Collected data:
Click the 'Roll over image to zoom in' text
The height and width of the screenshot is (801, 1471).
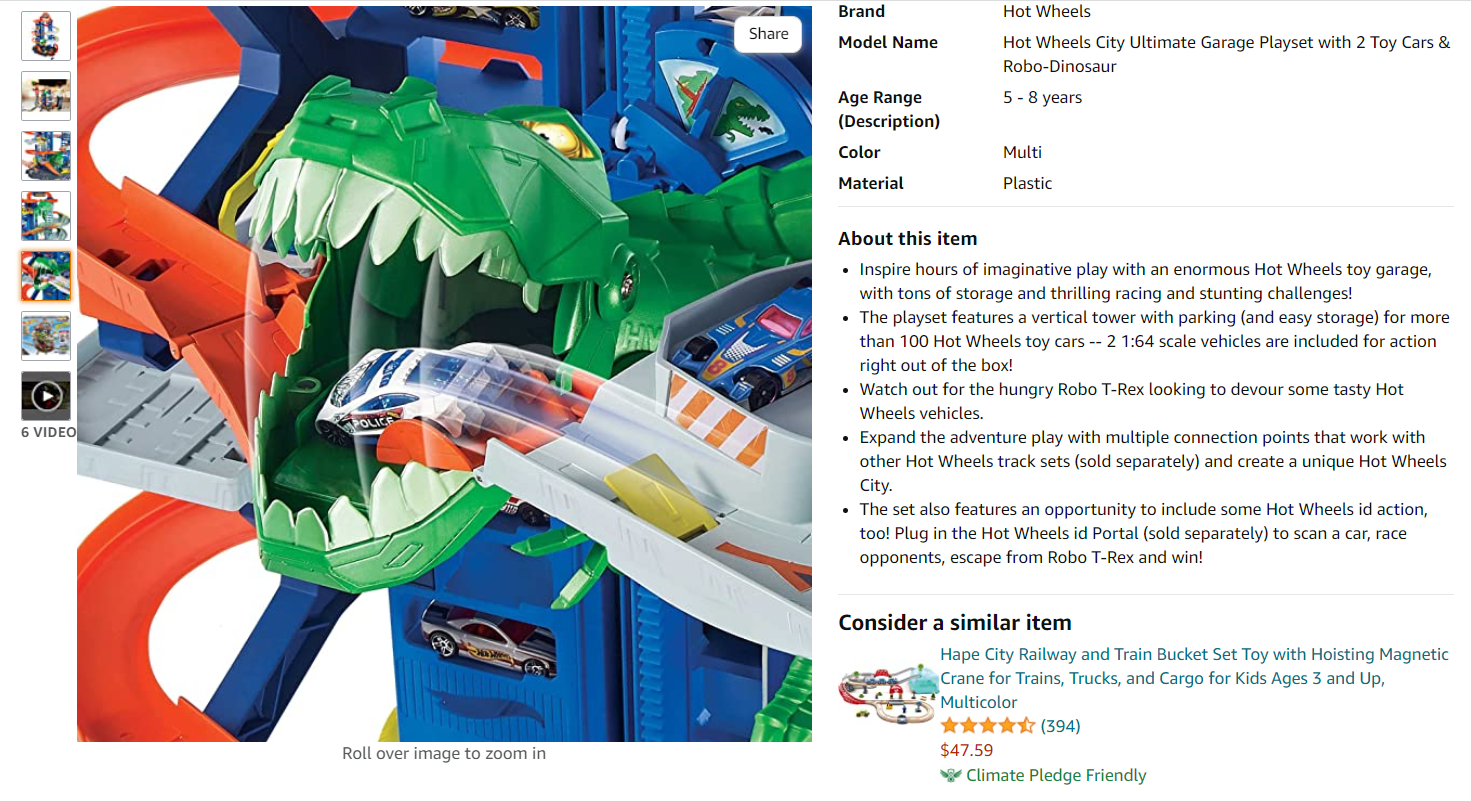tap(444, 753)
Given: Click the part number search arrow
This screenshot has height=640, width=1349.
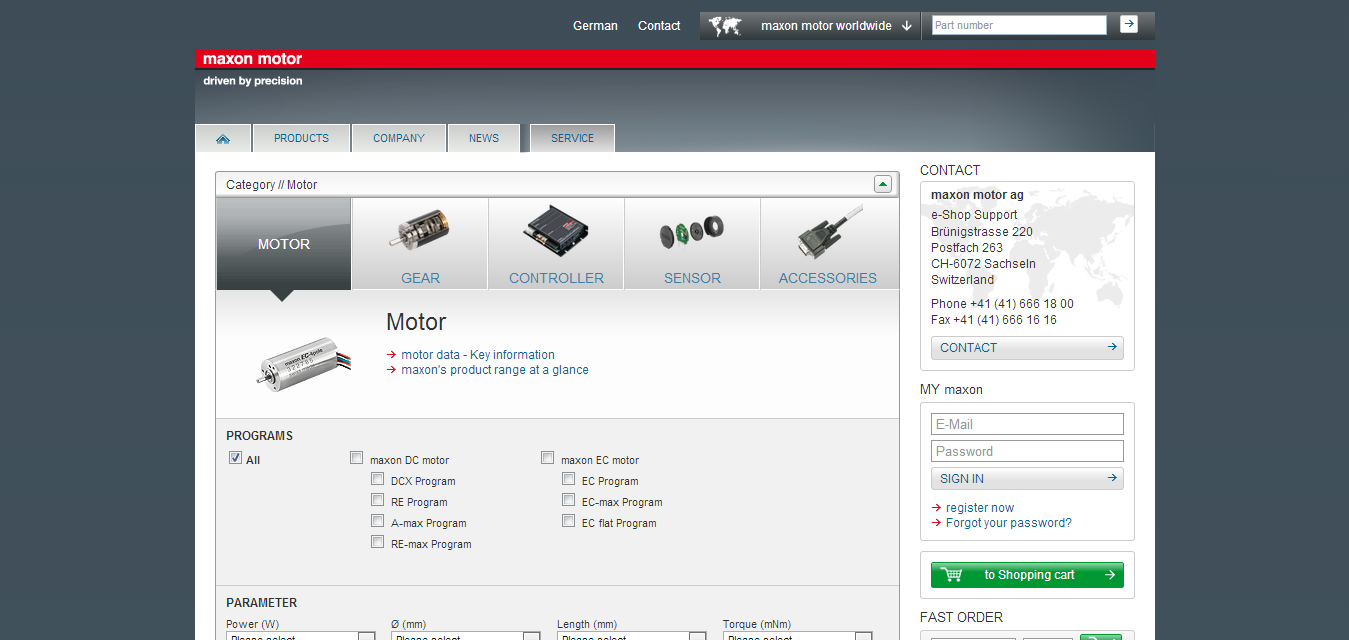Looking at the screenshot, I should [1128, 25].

__REQUIRED ACTION__.
With the pictures left out, output the lines from the one containing "Given: Click the part number search arrow" through the last line of the records above, exactly as they are.

__RESULT OF THIS EXERCISE__.
Given: Click the part number search arrow
This screenshot has height=640, width=1349.
Looking at the screenshot, I should [1128, 25].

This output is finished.